Dass die Konrad-Adenauer-Stiftung jede, auch linke Kritik an Kapitalismus und Globalisierung, unter Extremismus subsumiert, gehört zum ideologischen Kerngeschäft der CDU – muss man nicht beachten, die Zuschreibungen für „Globalismus“ und „Globalisten“ aber schon.
Womit wir zu Österreich kommen. Die antisemitischen Codes von „Globalismus“ und „Globalisten“ finden sich nicht nur in rechtsextremen und neonazistischen Blättchen und Organisationen von geringer Reichweite, sondern auch bei den Corona-Protesten, dem FPÖ-nahen „Wochenblick“ und auch bei der FPÖ selbst.
Bei Martin Rutter und den Identitären wird das Wording auch noch aggressiv aufgeladen: Da ist dann schon von der „Globalistenbrut“ die Rede. Der „Wochenblick“, die recht extreme FPÖ-nahe Wochenzeitung, handelt faktisch jedes Thema über Globalisten und Globalisierung ab. Im Jänner 2020 durfte Stefan Magnet, der frühere Kader des neonazistischen Bundes Freier Jugend (BfJ), mit dem Thema „Globalisten im Endkampf“ so richtig in die Vollen langen: Globalisierung ist Chaos, Soros und Eliten-Diktatur – und der „Wochenblick“ gibt das Antisemitische unverdaut an seine Leser*innen weiter!

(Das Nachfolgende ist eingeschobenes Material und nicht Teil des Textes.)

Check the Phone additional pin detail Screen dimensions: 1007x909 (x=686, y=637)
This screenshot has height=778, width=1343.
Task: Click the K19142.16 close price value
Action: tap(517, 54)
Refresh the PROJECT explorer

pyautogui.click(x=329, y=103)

Wenige Wochen später, als die Pandemie Österreich erreichte, kam zunächst die Erlösung im „Wochenblick“: „Die Globalisierung ist gescheitert“, wird konstatiert und über das Virus frohlockt, weil es uns Grenzen zeige und bringe: „SARS-CoV‑2 hat jetzt Schritte erzwungen, die unter der Globalisierungs-Herrschaft nicht gedacht und schon gar nicht gesagt werden durften: dass Nationen und Grenzen wichtig sind.“ (WB, 29.3.20) Wieder etwas später dann die Kehrtwende: Die Pandemie wird zur „Plandemie“ umgedeutet und zum Instrument „globalistischer“ Eliten, um künstliche Krisen anzufachen und uns auszupressen und zu kontrollieren.

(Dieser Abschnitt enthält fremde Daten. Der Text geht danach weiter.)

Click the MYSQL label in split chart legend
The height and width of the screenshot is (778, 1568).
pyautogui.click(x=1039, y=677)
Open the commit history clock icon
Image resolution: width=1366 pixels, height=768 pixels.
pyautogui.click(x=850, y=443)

Für den „Wochenblick“ steckten die „Globalisten“ bereits zuvor hinter einer Entscheidung des parlamentarischen Immunitätsausschusses, Ermittlungen der Staatsanwaltschaft gegen FPÖ-Klubobmann Herbert Kickl wegen des Verdachts der Verhetzung zu ermöglichen: „Das Globalisten-Imperium schlägt zurück.“ (WB, 13.11.19) Kickl revanchierte sich damals postwendend mit einer Befürchtung: „Im Wahlkampf sei Mitte rechts versprochen, jetzt komme Mitte links links, so Kickl. Damit sei Kurz in der rot-grün-pinken Einheitspartei der Zuwanderungsbefürworter, Globalisten, Verbieter und Verteurer angekommen.“ (OTS, 29.12.19)

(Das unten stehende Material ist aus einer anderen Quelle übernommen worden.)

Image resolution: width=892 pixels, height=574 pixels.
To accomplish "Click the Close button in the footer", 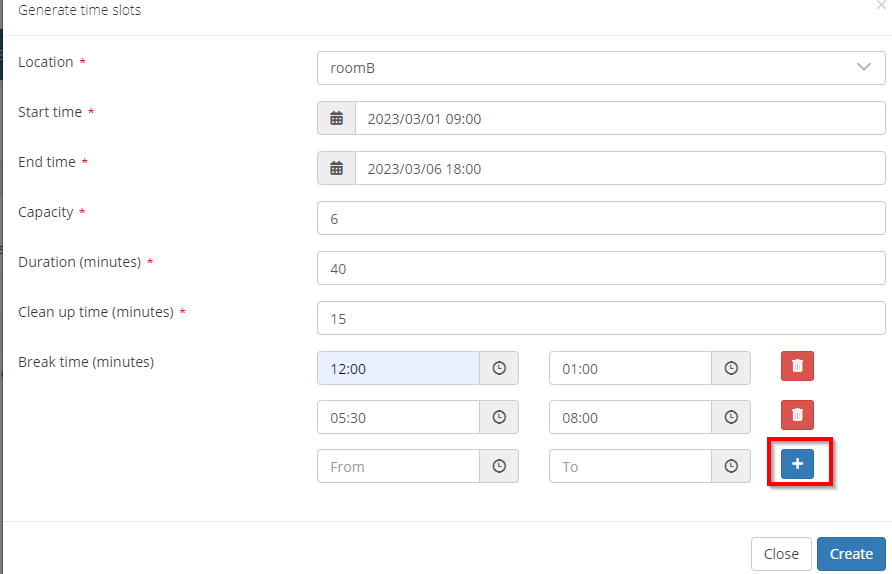I will click(780, 554).
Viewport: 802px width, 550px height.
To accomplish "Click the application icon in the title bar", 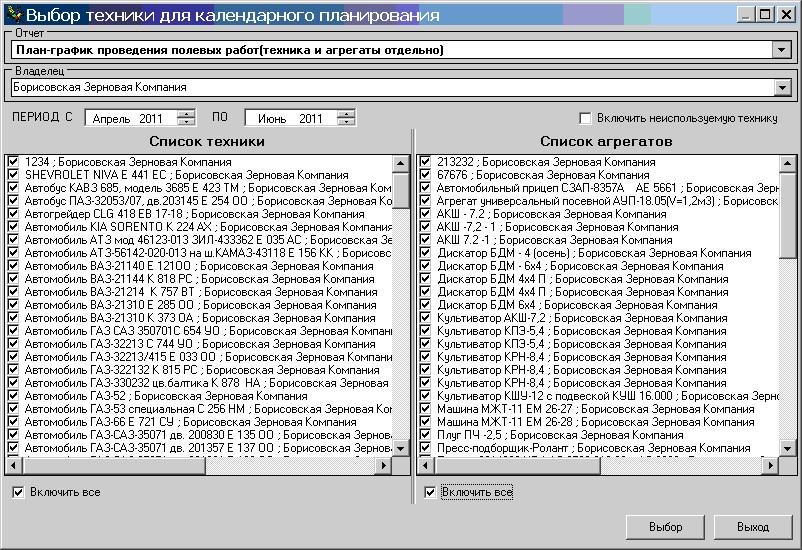I will [x=12, y=15].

Wir wissen zwar, dass sich Kickl bei Kurz arg irrte, aber das „Globalisten“-Etikett klebt bei Rot-Grün-Pink. Maaßen sieht das sehr ähnlich: „Globalisten und Sozialisten (und Teile der Kirchen) sind in einem Punkt der gleichen Meinung: die Verachtung der gewöhnlichen Menschen …“
Maaßen ist wegen der Verbreitung antisemitischer Codes mit breiter Ablehnung und einer Ausschlussandrohung konfrontiert – in Österreich gibt’s staatliche Presseförderung für den „Wochenblick“ und den Klubvorsitz für Kickl.